When we charged up the BlueSonic, which is rated for 10 hours of talk time at half volume (5 at full and 48 standby), and started pairing it with devices, we were pleased to note the clarity of the instructions. Pairing our PC and phone was a painless procedure (you can pair up to eight devices). And, heck, if it's not painless for you, BlueAnt is more than happy to help out. The company strongly encourages contacting customer support and offers a two-year warranty on its products (the standard is usually a year). In fact, one of BlueAnt's strategies in capturing the U.S. market is offering excellent customer service, and a toll-free call to one of its pleasant representatives indicated that the company is serious about that statement.

To test the BlueSonic's performance, we paired it with a Sony Ericsson K790a phone and a PC running Windows XP and Windows Media Player (WMP) 11. The speaker's buttons flawlessly controlled music playback on both the phone and the PC (WMP only). Just make sure you have the Bluetooth connection turned on before you boot up WMP; otherwise, music won't come out of the speakers (though, oddly, the controls will still work.)
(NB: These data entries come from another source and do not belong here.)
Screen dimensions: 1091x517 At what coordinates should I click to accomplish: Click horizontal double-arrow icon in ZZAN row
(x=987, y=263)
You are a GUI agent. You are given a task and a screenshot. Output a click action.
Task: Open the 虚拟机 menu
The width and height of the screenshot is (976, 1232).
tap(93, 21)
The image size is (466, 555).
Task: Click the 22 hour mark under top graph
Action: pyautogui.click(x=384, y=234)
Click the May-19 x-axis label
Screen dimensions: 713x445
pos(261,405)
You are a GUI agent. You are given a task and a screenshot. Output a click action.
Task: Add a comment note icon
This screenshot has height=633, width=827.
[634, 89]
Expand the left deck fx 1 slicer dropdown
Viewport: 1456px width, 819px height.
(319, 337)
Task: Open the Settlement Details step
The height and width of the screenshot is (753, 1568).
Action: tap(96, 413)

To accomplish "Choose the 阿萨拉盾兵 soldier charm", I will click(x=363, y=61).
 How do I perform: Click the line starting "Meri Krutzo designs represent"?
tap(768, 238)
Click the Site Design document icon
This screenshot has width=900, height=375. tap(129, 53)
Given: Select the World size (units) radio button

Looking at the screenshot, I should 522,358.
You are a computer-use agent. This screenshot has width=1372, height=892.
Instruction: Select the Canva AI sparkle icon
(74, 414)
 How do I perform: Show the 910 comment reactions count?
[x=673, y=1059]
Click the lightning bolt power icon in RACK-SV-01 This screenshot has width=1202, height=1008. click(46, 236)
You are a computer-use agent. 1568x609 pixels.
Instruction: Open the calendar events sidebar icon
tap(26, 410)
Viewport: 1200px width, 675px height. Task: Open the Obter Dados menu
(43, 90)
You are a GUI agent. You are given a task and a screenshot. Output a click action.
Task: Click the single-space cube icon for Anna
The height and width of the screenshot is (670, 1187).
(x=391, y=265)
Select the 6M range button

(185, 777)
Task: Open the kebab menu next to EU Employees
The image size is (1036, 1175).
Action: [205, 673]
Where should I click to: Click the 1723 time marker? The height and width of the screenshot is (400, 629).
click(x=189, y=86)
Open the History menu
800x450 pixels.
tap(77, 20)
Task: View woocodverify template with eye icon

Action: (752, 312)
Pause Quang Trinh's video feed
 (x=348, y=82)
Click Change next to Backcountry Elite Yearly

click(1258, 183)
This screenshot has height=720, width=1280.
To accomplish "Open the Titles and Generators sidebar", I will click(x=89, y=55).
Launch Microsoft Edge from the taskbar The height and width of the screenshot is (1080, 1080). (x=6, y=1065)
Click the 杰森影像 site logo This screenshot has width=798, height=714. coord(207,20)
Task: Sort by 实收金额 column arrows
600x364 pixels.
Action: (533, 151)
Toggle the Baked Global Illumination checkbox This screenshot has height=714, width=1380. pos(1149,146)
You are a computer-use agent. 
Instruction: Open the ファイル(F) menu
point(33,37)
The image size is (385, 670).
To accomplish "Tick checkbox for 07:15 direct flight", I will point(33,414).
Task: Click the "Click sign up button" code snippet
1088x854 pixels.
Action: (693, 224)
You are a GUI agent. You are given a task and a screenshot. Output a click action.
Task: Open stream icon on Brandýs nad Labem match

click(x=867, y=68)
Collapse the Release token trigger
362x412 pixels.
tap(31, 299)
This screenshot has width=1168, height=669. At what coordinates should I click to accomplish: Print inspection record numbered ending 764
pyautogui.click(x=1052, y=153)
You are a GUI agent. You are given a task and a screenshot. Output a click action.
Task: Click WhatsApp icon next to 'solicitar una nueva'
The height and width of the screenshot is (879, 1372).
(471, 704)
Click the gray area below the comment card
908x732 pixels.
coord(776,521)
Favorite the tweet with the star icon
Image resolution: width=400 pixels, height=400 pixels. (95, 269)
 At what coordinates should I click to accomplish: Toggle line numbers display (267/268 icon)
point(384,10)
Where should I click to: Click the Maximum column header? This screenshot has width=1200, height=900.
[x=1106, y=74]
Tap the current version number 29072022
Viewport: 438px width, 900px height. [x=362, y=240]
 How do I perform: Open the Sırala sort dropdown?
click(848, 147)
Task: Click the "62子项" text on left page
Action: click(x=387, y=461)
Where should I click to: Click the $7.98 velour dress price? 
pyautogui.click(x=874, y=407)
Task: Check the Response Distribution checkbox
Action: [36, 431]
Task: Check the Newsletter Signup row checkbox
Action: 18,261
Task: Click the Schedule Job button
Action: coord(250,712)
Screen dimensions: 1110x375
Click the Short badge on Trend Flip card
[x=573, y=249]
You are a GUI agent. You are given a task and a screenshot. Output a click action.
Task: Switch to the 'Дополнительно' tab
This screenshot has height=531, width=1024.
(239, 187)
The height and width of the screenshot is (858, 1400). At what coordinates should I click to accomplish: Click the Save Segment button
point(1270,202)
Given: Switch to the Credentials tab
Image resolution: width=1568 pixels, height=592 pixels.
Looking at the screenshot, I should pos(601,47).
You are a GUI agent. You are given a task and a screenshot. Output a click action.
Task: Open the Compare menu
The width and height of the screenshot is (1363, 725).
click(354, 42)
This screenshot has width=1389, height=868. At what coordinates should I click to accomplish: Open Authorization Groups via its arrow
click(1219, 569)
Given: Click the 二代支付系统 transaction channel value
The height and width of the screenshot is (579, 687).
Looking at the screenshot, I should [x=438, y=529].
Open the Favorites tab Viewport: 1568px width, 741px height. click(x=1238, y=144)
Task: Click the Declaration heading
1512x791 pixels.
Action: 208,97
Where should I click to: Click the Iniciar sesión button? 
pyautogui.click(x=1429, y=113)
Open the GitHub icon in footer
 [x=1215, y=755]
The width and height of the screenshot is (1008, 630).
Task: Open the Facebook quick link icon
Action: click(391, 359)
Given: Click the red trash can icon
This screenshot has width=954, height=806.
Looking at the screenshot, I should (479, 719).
Music coming through the BlueSonic sounded OK--about the same as your average clock radio. Definitely do not expect any noticeable bass. Calls came through the speakers loud and clear, but we got a, "What? You're breaking up...it sounds muffled and distant," from the caller on the other end, which leads us to believe the built-in mic is not up to the task. Likely, hooking up an external mic would ease this problem. While we're excited about the stereo Bluetooth spec, we're not sure how clear of an advantage it is to use wireless rather than traditional speakers, particularly in a portable device that doesn't stand out in terms of sound quality. However, if you abhor cord clutter, solutions such as the BlueSonic could be just what you're looking for.